WHAT THE EXERCISE ASKS:
Scale up all the rows below, including the requests, by multiplying every coordinate in the answers by 2.05 and rounding to whole numbers, with halves rounded up. Keep the numbers in the requests unchanged, and leave the pictures out of your answer.

---------- TASK MATERIAL

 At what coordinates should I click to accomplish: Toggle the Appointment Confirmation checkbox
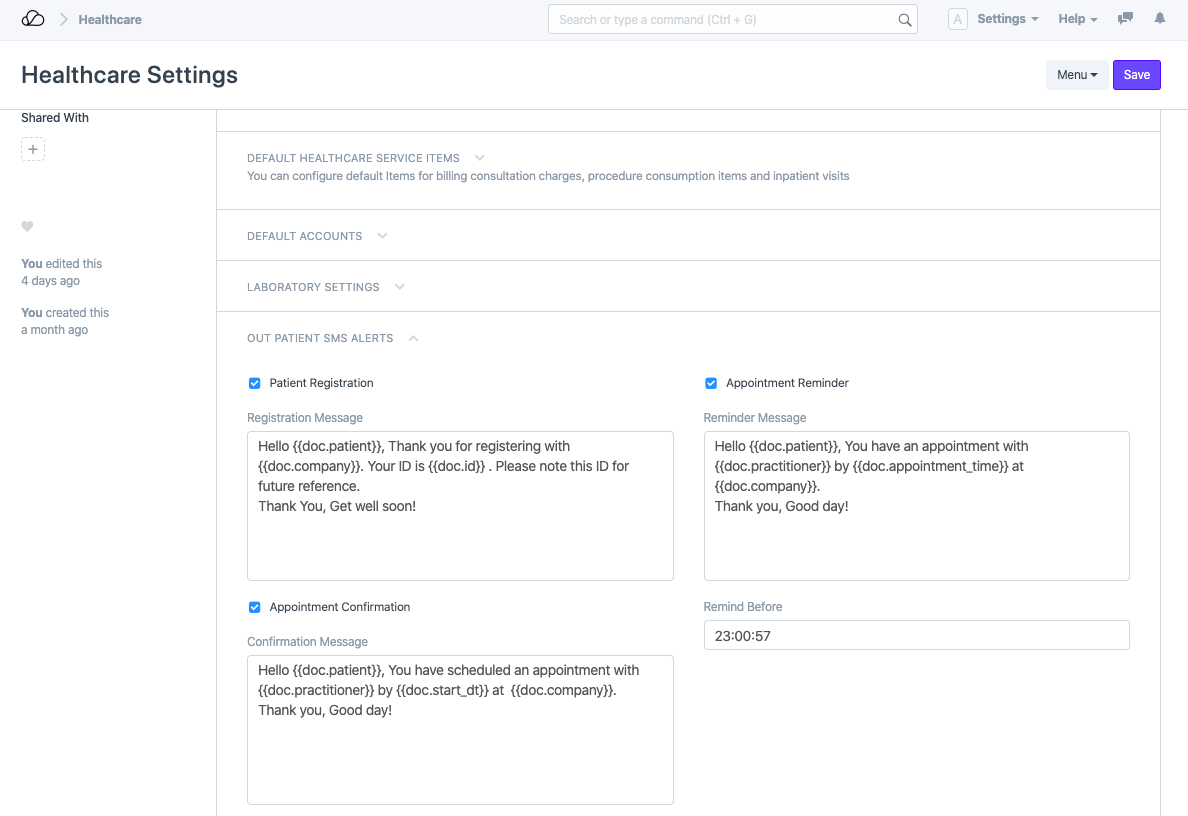pyautogui.click(x=254, y=607)
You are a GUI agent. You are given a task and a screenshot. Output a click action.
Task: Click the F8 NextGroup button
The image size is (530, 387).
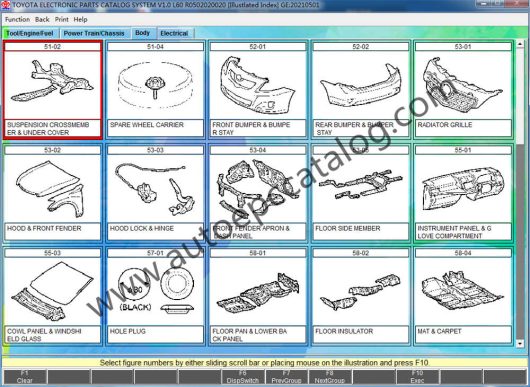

--------------------

EXERCISE ANSWER:
 At what coordinates should I click to accomplish: Toggle the Appointment Confirmation checkbox
pyautogui.click(x=521, y=1244)
You are a GUI agent. You are given a task and a screenshot. Output a click action.
Task: Click the F8 NextGroup button
The image size is (530, 387).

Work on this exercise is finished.